### Dataset extract ###

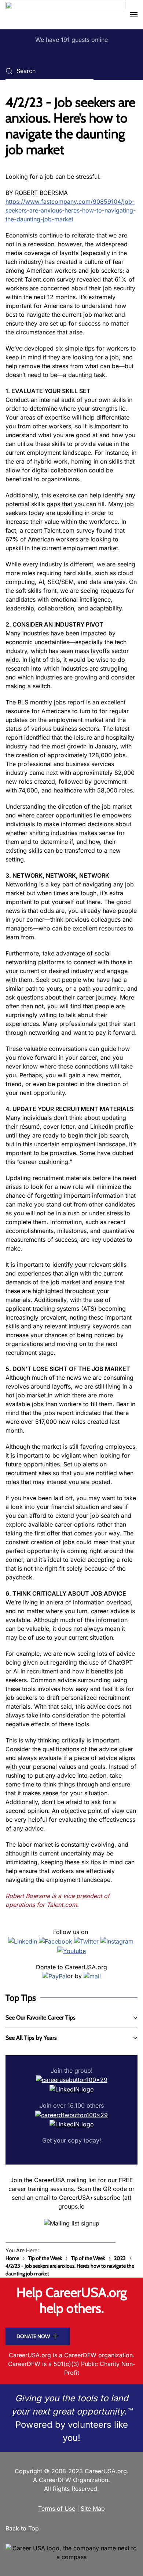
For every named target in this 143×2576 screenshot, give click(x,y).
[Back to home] (65, 14)
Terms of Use (56, 2508)
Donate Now (33, 2336)
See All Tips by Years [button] (31, 2037)
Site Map (93, 2508)
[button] (134, 14)
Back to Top (22, 2528)
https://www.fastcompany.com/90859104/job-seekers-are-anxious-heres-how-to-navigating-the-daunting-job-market (71, 210)
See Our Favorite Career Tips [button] (41, 2017)
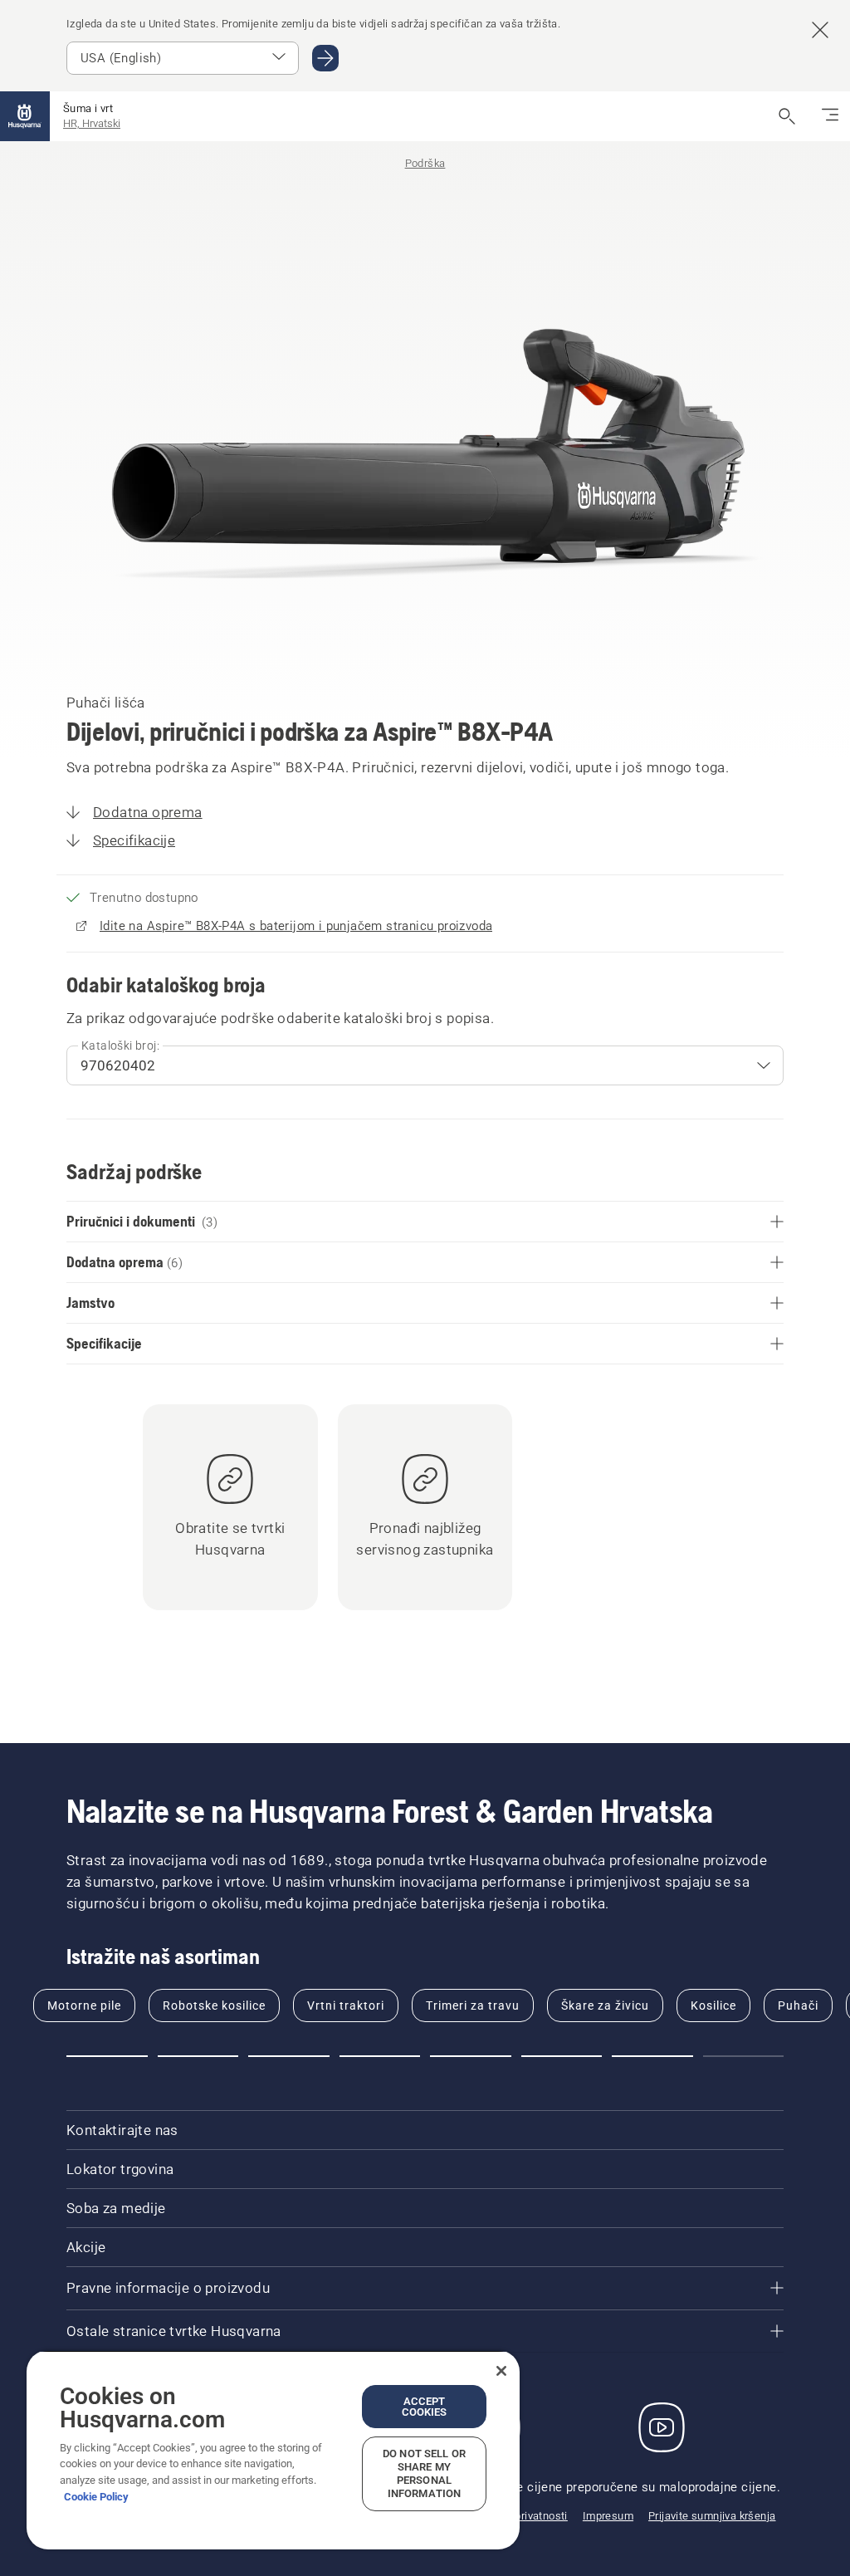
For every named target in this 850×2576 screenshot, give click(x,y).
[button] (107, 2056)
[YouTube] (661, 2427)
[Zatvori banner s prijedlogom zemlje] (820, 30)
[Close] (501, 2371)
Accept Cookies (424, 2406)
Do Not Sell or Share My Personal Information (424, 2473)
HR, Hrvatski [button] (91, 123)
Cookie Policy (96, 2496)
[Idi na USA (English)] (325, 58)
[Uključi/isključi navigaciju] (830, 116)
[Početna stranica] (25, 116)
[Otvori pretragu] (787, 116)
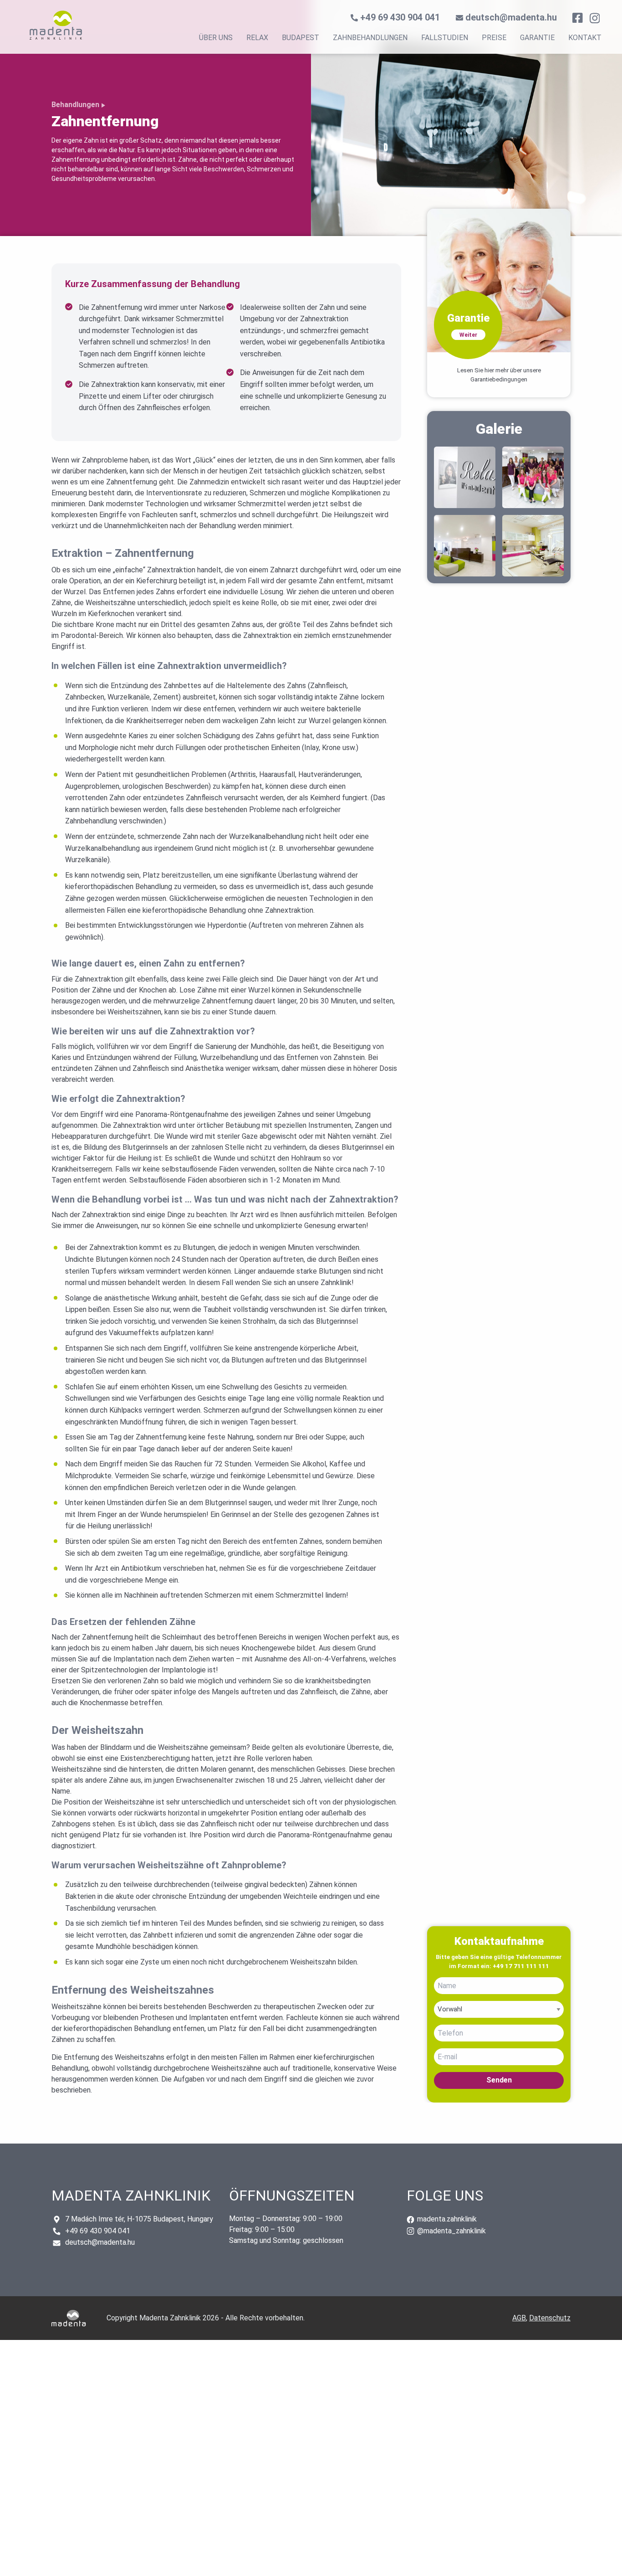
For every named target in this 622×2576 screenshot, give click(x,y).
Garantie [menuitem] (537, 37)
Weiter (468, 335)
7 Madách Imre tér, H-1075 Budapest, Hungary (139, 2219)
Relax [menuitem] (257, 37)
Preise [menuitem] (494, 37)
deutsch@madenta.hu (511, 17)
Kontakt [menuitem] (585, 37)
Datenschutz (550, 2318)
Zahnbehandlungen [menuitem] (370, 37)
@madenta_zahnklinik (450, 2230)
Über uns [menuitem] (216, 37)
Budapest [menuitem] (300, 37)
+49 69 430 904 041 (401, 17)
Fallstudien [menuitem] (444, 37)
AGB (519, 2318)
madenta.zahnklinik (446, 2219)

###

Output exactly, and only, the lines of the entries above from the one with "Donate Now (33, 2336)" up to and including the one with "Budapest [menuitem] (300, 37)"; pictures are to be left out.

Task response:
Donate Now (33, 2336)
See All Tips by Years [button] (31, 2037)
Site Map (93, 2508)
[button] (134, 14)
Back to Top (22, 2528)
https://www.fastcompany.com/90859104/job-seekers-are-anxious-heres-how-to-navigating-the-daunting-job-market (71, 210)
See Our Favorite Career Tips [button] (41, 2017)
For every named target in this 850×2576 screenshot, give click(x,y).
[button] (107, 2056)
[YouTube] (661, 2427)
[Zatvori banner s prijedlogom zemlje] (820, 30)
[Close] (501, 2371)
Accept Cookies (424, 2406)
Do Not Sell or Share My Personal Information (424, 2473)
HR, Hrvatski [button] (91, 123)
Cookie Policy (96, 2496)
[Idi na USA (English)] (325, 58)
[Uključi/isključi navigaciju] (830, 116)
[Početna stranica] (25, 116)
[Otvori pretragu] (787, 116)
For every named target in this 622×2576 screenshot, give click(x,y).
Garantie [menuitem] (537, 37)
Weiter (468, 335)
7 Madách Imre tér, H-1075 Budapest, Hungary (139, 2219)
Relax [menuitem] (257, 37)
Preise [menuitem] (494, 37)
deutsch@madenta.hu (511, 17)
Kontakt [menuitem] (585, 37)
Datenschutz (550, 2318)
Zahnbehandlungen [menuitem] (370, 37)
@madenta_zahnklinik (450, 2230)
Über uns [menuitem] (216, 37)
Budapest [menuitem] (300, 37)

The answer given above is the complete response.